Still wanting to marry Collin after Pennsylvania’s required three-day “cooling-off” period, I will be heading downtown to pick up our marriage license today. And then the trouble starts.
Collin and I applied for a self-uniting marriage license. This means we do not need an officiant to marry us, we can simply marry each other. Once we have the license in hand, we can get married AT ANY TIME there are two witnesses around to hear us say “I take you as my husband” and “I take you as my wife.”
Knowing Collin, I suspect he will be saying “I take you as my wife” VERY OFTEN over the next two weeks. Thankfully, I have the power to stop us from getting accidentally married so long as I don’t accidentally say “I take you as my husband.”

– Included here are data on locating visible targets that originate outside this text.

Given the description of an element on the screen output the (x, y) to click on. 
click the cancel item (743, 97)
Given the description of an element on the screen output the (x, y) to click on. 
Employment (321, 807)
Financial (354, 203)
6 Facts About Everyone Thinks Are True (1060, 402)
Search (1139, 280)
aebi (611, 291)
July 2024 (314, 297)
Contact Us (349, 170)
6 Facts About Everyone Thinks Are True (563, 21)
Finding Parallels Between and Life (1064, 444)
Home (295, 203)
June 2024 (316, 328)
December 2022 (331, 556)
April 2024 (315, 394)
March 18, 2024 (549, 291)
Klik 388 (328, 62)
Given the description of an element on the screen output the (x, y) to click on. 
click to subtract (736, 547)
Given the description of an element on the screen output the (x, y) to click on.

If that sounds simple to you, you clearly don’t watch as many romantic comedies and sitcoms as I do. It feels all too possible for me to accidentally marry Collin before our wedding.
What if I try to explain this situation after we have the license and Collin pounces on the opportunity get the required signatures? What if Drobin (who will definitely be out to celebrate Independence Day) gets impetuous? What if I doze off on a friend’s couch and talk in my sleep? And then there is the rehearsal, which has accidental marriage written all over it. I don’t want to be deprived of my last night of living in sin!
After this post, I will not be using the words “I take you as my husband” until July 16. Maybe when the subject comes up pre-wedding I will say “Schma schmake schmu schmas schmy schmusband.” Wait, too risky. Maybe should say “I take you as my octopus.” There we go.
Collin, I love you, and I want you to be my octopus, but please try not to marry me until our actual wedding.